Wednesday, September 23, 2009

Book Review Musings: The Help by Kathryn Stockett



Be prepared to meet three unforgettable women:

Twenty-two-year-old Skeeter has just returned home after graduating from Ole Miss. She may have a degree, but it is 1962, Mississippi, and her mother will not be happy till Skeeter has a ring on her finger. Skeeter would normally find solace with her beloved maid Constantine, the woman who raised her, but Constantine has disappeared and no one will tell Skeeter where she has gone.

Aibileen is a black maid, a wise, regal woman raising her seventeenth white child. Something has shifted inside her after the loss of her own son, who died while his bosses looked the other way. She is devoted to the little girl she looks after, though she knows both their hearts may be broken.

Minny, Aibileen’s best friend, is short, fat, and perhaps the sassiest woman in Mississippi. She can cook like nobody’s business, but she can’t mind her tongue, so she’s lost yet another job. Minny finally finds a position working for someone too new to town to know her reputation. But her new boss has secrets of her own.

Seemingly as different from one another as can be, these women will nonetheless come together for a clandestine project that will put them all at risk. And why? Because they are suffocating within the lines that define their town and their times. And sometimes lines are made to be crossed.

In pitch-perfect voices, Kathryn Stockett creates three extraordinary women whose determination to start a movement of their own forever changes a town, and the way women—mothers, daughters, caregivers, friends—view one another. A deeply moving novel filled with poignancy, humor, and hope, The Help is a timeless and universal story about the lines we abide by, and the ones we don’t.


This is without a doubt one of my favorite books of the year. It didn't take long for the book to grab me and once it did, it didn't let go. It ended up being one of those novels you want to read constantly yet also want to read as slowly as possible so that it doesn't end.

I'm not sure where to start because there is so much about this novel that I adored. First, the characters were amazing. So well written that I felt as if I now know them personally. They literally came alive for me. The details and richness that Kathryn Stockett gave them made them some of my all time favorite literary characters.

The time and place were wonderfully written, made real through the wonderful writing. I felt like the novel really made the civil rights movement and Jackson, Mississippi come alive. They were in many ways their own characters in this novel. The novels shows the full spectrum of relationships in that time, particularly as they were impacted by racism and sexism. There was hate, ignorance and ugliness swirling right in with the love and attachment of the time/situation.

The story felt so real to me and truly touched something deep inside me. It embarrassed me to read the blatant ignorance shown in the book and that same embarrassment made me think long and hard about the impact of race on relationships, today and in the 1960's.

I adored the writing style chosen by Kathryn Stockett. The realism of the language and the style she chose really made the book come alive and the characters jump off the page.

#### SET PROBLEM:
Reproduce the stretch of the review of The Help from "Minny, Aibileen’s best" through "of her own.". The data that comes after this is not needed here.

#### RECORDED DATA:
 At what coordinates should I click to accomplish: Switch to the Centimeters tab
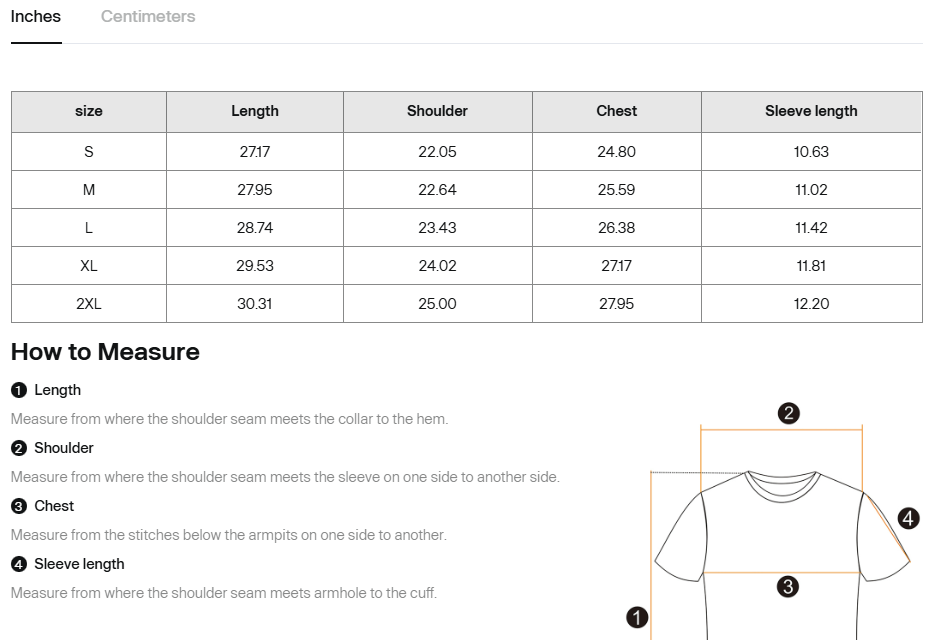point(148,17)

#### RESULT BELOW:
Minny, Aibileen’s best friend, is short, fat, and perhaps the sassiest woman in Mississippi. She can cook like nobody’s business, but she can’t mind her tongue, so she’s lost yet another job. Minny finally finds a position working for someone too new to town to know her reputation. But her new boss has secrets of her own.